** Opening INFORMATION GIVEN block **
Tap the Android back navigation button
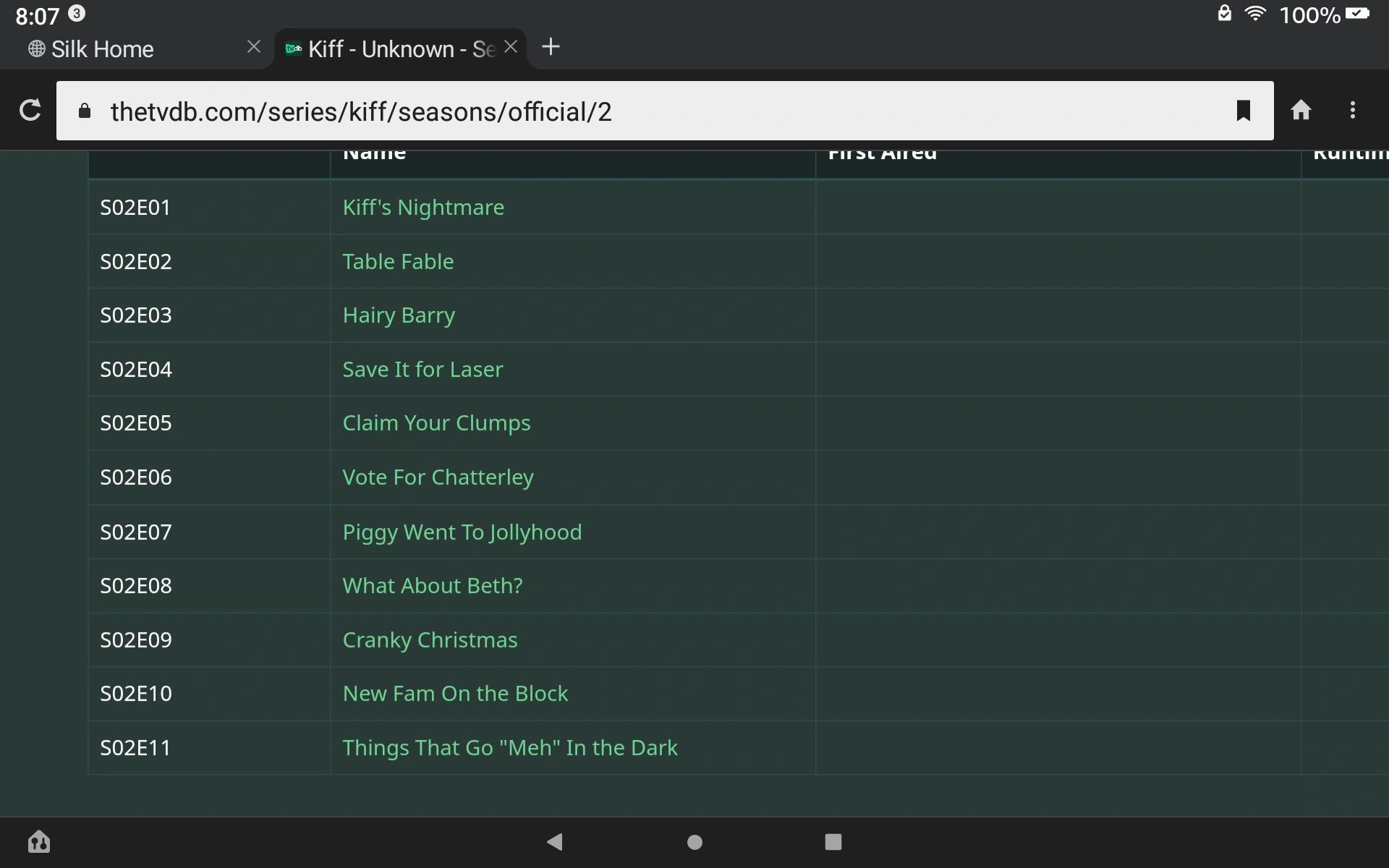1389x868 pixels. 555,841
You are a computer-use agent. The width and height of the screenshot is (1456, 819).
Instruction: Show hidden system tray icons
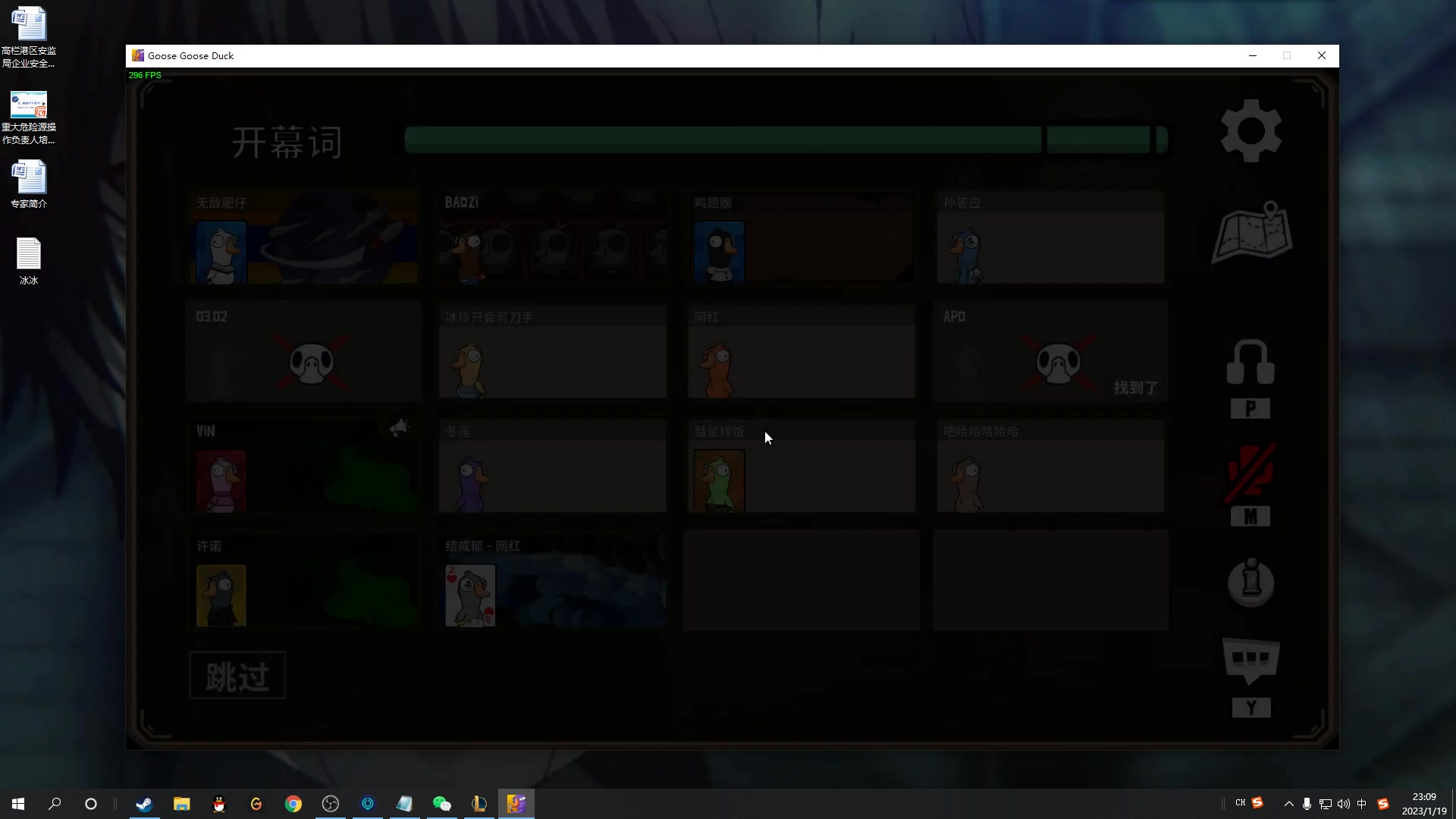1288,804
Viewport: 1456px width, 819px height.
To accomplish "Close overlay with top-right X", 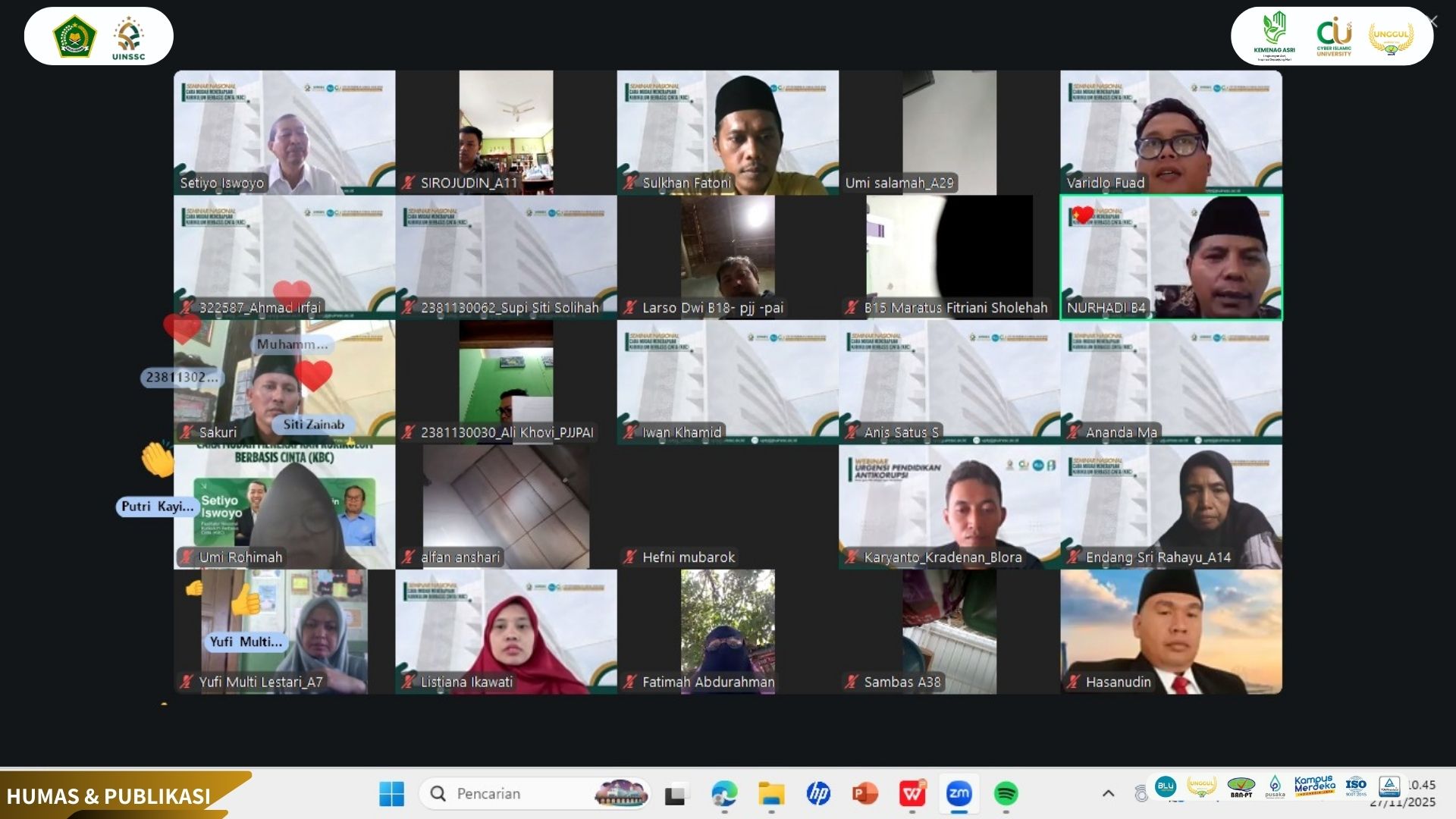I will tap(1432, 22).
** Closing INFORMATION GIVEN block **
REQUIRED WORK
Lines containing the word "width" must all be returned from the material above.

EXERCISE RESULT
You are a computer-use agent. The width and height of the screenshot is (1456, 819).
Viewport: 1456px width, 819px height.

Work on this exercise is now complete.